For those who don’t get the reference (you whippersnappers with your avocado toast!), it refers to the old saw “a conservative is a liberal who has been mugged.” Anyway, it appears some conservatives are loving themselves some ‘socialism‘ (boldface mine):
The White House is reportedly considering a plan in which uninsured (and under-insured) Americans infected with the coronavirus could receive medical care at nearby hospitals, and the facilities would be reimbursed at Medicare rates.
In effect, as we discussed earlier, Donald Trump and his team is eyeing something akin to a Medicare-for-All plan — but only for a little while, and only for those with a very specific ailment.
How would Republicans in Congress feel about such an approach? Evidently, plenty on the right are on board — including some of Capitol Hill’s fiercest opponents Democratic proposals to expand public access to taxpayer-subsidized care.
“You can look at it as socialized medicine,” Rep. Ted Yoho (R-Fla.) told HuffPost on Tuesday. “But in the face of an outbreak, a pandemic, what’s your options?” Yoho, one of the most anti-Obamacare lawmakers in Congress, said it would be a “wise thing” for the government to pay for testing and treatment of the uninsured, while also saying he’s “not OK with socialized medicine.”
The Florida Republican added that the pending proposal appears to meet the standards for “socialized medicine,” though added, “[H]opefully it’s not the long-term.”
Well until he finds out that influeza kills tens of thousands of people every year.
Rep. Mike Johnson (R-La.), chairman of the conservative Republican Study Committee, said he hadn’t heard about the administration possibly covering coronavirus hospital costs, but he didn’t exactly sound opposed.
“I think a pandemic is a distinct issue from the overall health care proposals that have been on the table for a while,” Johnson said. “We have to put politics aside and address the problem.”
And another Republican, Brian Fitzpatrick (R-Pa.), also told HuffPost he would support extraordinary measures to stop the spread of the virus. “I mean, this is a crisis right now, so we got to respond in any way that’s going to fix the problem,” he said.
Fitzpatrick also agreed that the coronavirus was challenging some of the arguments for our current health care system. “No doubt about it,” Fitzpatrick said.
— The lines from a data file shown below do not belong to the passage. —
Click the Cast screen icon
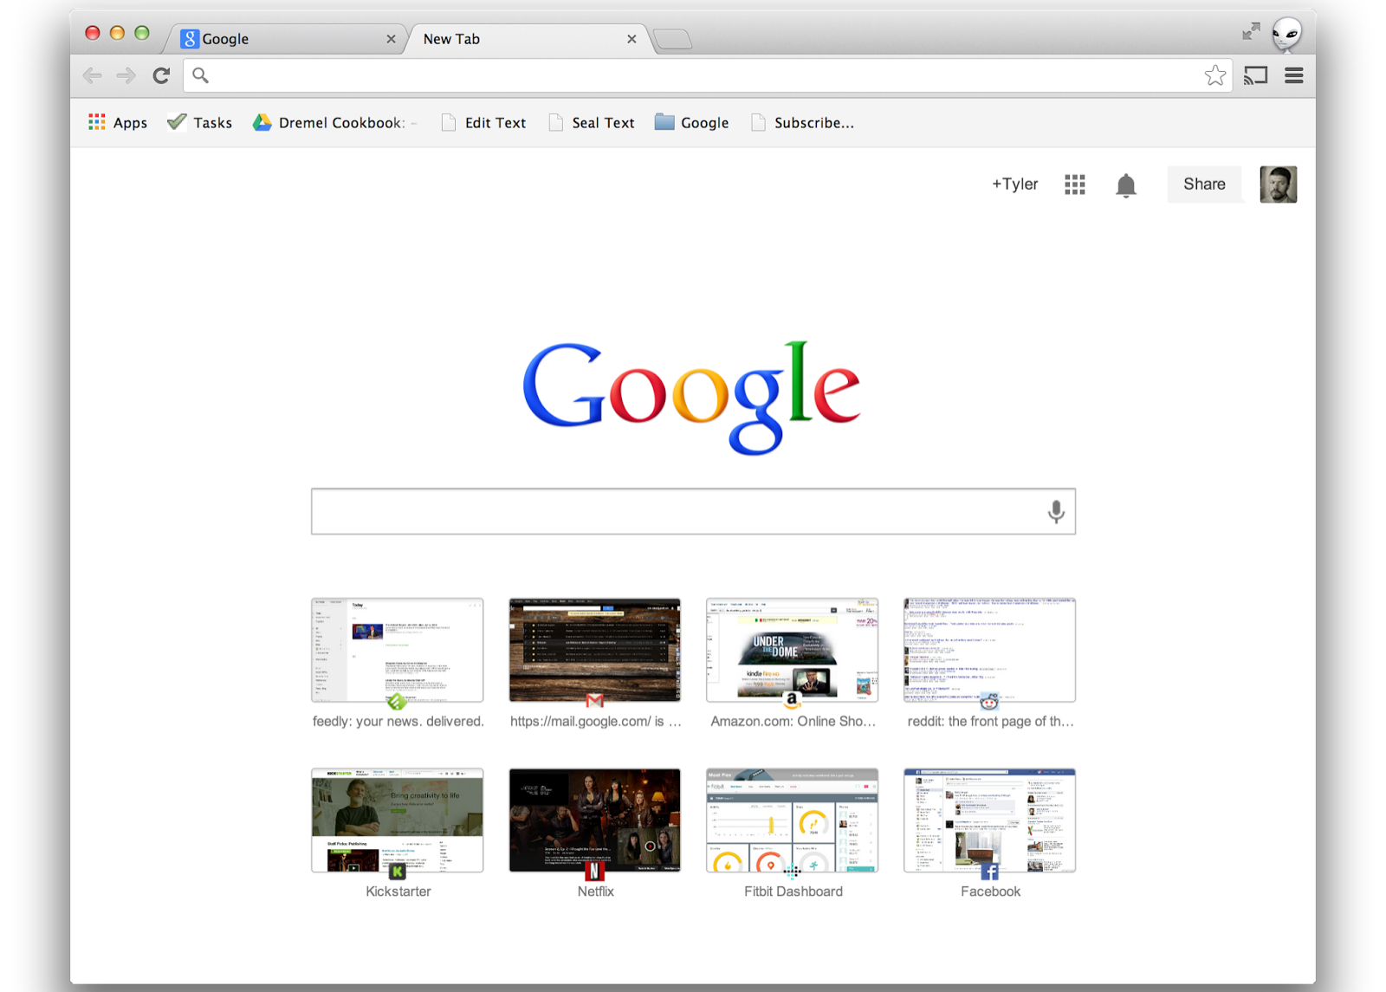This screenshot has height=992, width=1386. tap(1255, 75)
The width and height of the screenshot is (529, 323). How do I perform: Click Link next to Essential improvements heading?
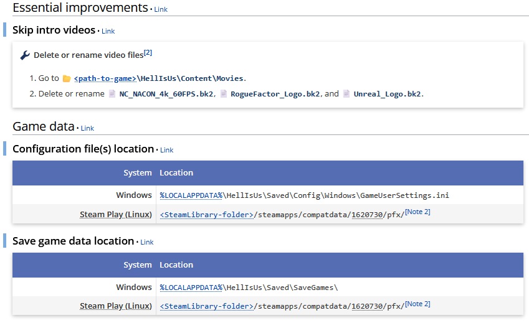[x=161, y=9]
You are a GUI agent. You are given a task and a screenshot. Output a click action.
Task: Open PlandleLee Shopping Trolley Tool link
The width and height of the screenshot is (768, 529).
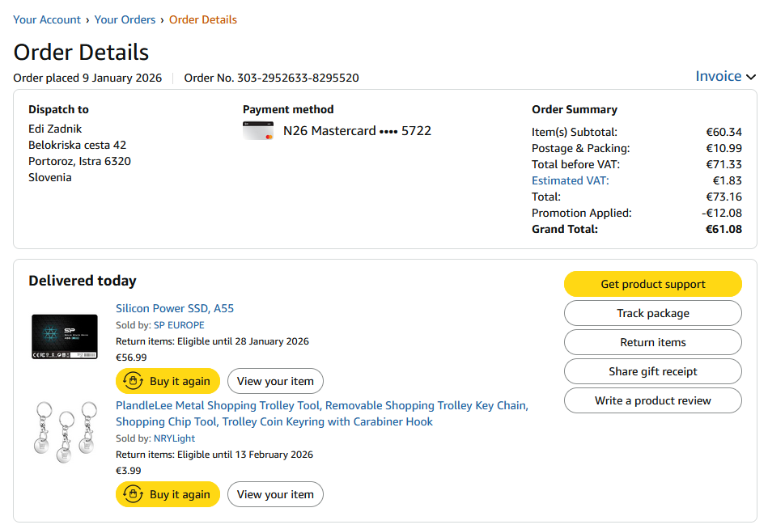click(x=321, y=413)
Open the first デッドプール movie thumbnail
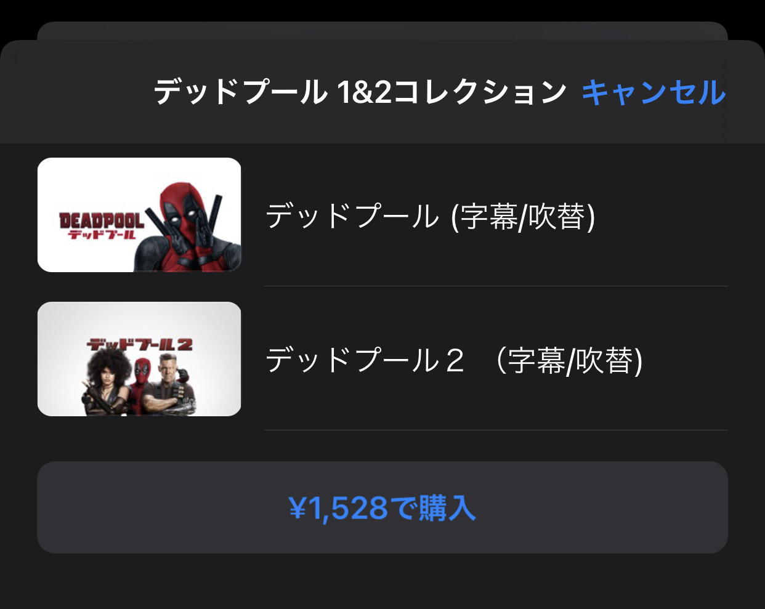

In a more serious vein, one reason why we don’t have universal healthcare is the belief that Republicans and many in the liberal Republican wing of the Democratic Party hold: certain people don’t deserve healthcare (they do differ on who those deserving people are). In a very reductionist sense, that works for heart attacks: your heart attack doesn’t affect my heart (ethics and morality aside…). But that breaks down when dealing with infectious disease. Pathogens don’t assign moral worth to hosts. Personally, while I’ve always wanted universal healthcare, nothing radicalized me to the extent that working in infectious diseases has. We can’t do the things we need to do or do them well without a universal system.
Universal healthcare that allows effective surveillance (billing codes and the balkanized system we have aren’t it)–and not just of COVID-19, but also of problems like antibiotic resistance–is essentially. In the U.S., the only remotely realistic path is Medicare for All. One can argue that some hybrid system of three different countries’ systems would be better, but, pundit fever dreams notwithstanding, something like that is not an option on the table.
We do need Medicare for All, and not just on a very limited emergency basis.